DATA TO USE >>
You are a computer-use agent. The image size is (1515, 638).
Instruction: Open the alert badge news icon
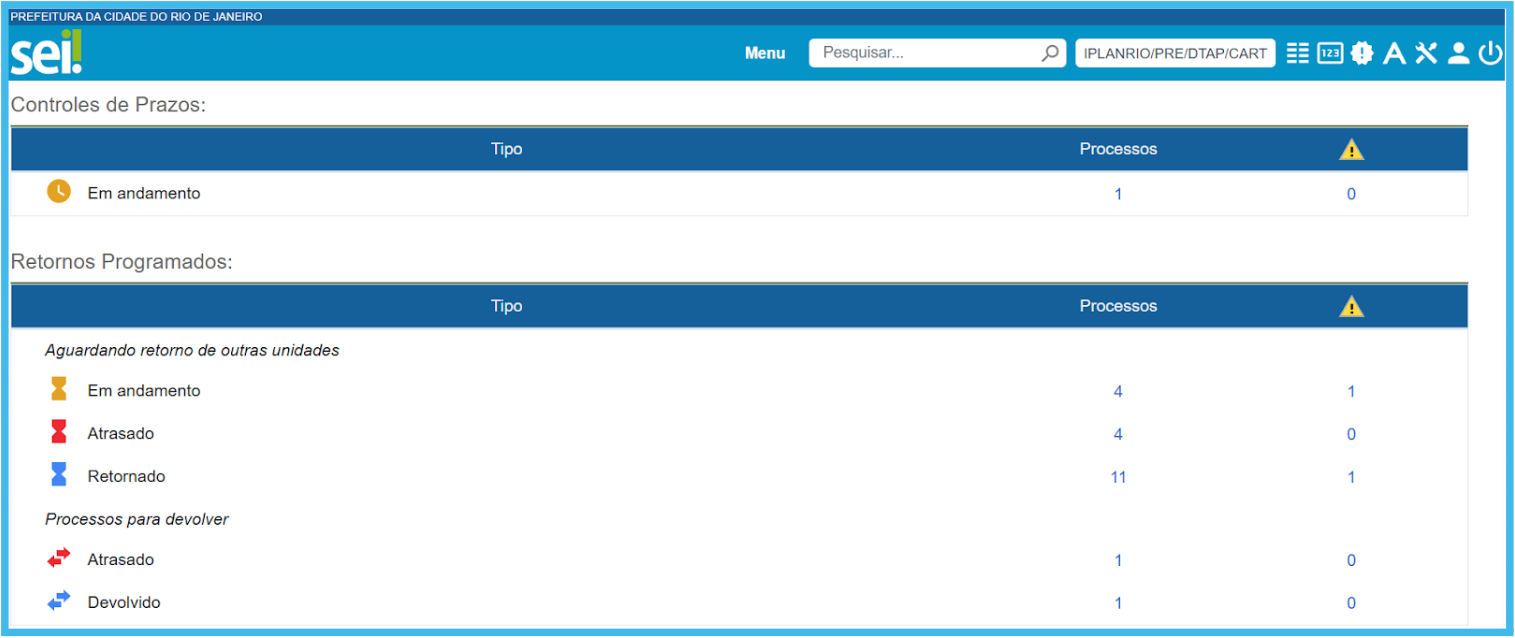click(x=1362, y=54)
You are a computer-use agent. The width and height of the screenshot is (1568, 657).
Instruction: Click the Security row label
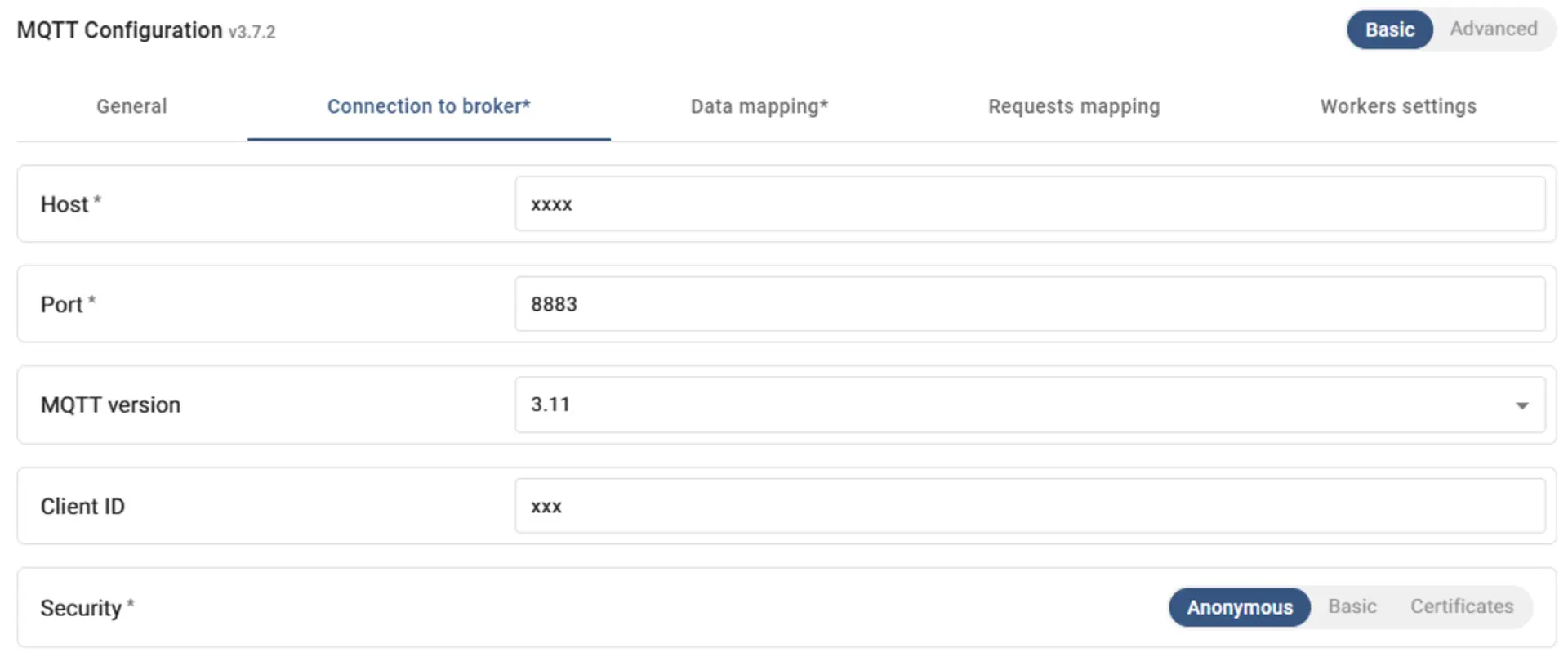click(85, 607)
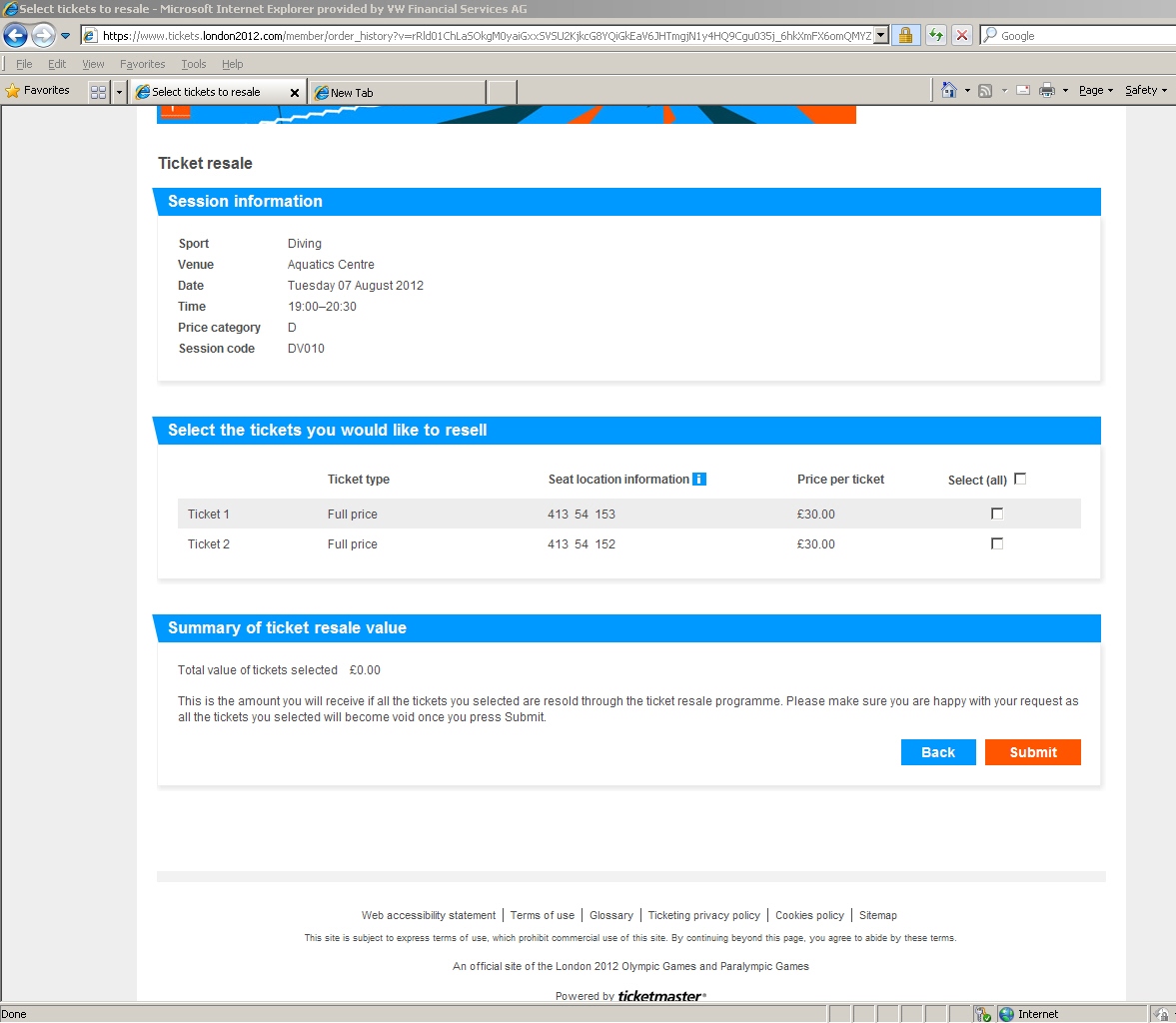Screen dimensions: 1176x1023
Task: Click the browser Back arrow button
Action: [15, 36]
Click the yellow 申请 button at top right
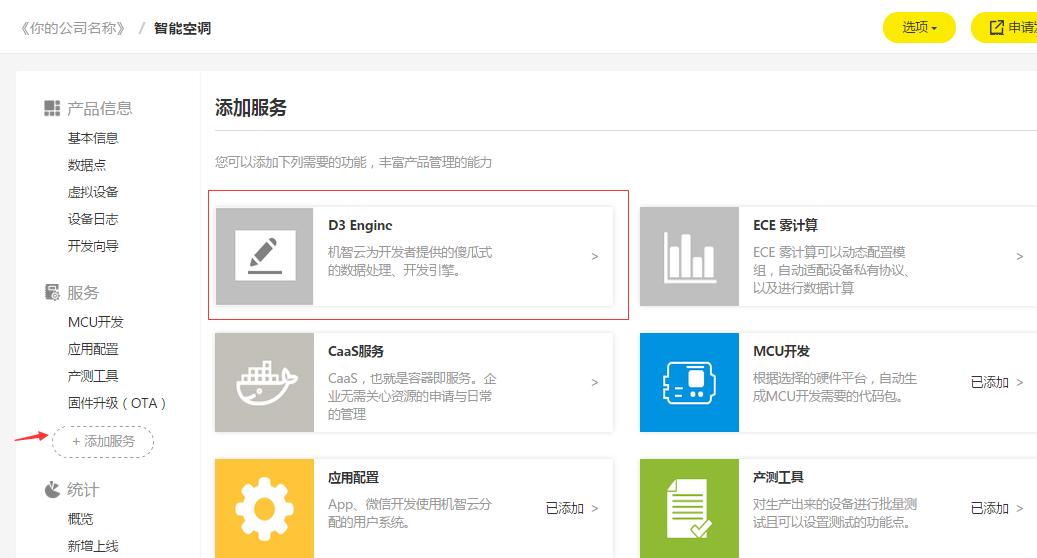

WHAT IS BEING ASKED >> Look for the string "agent" in the records, and copy every line where it is found.

SOLUTION TO THIS EXERCISE >>
You are a computer-use agent. The image size is (1515, 638).
You are a computer-use agent. The width and height of the screenshot is (1568, 657).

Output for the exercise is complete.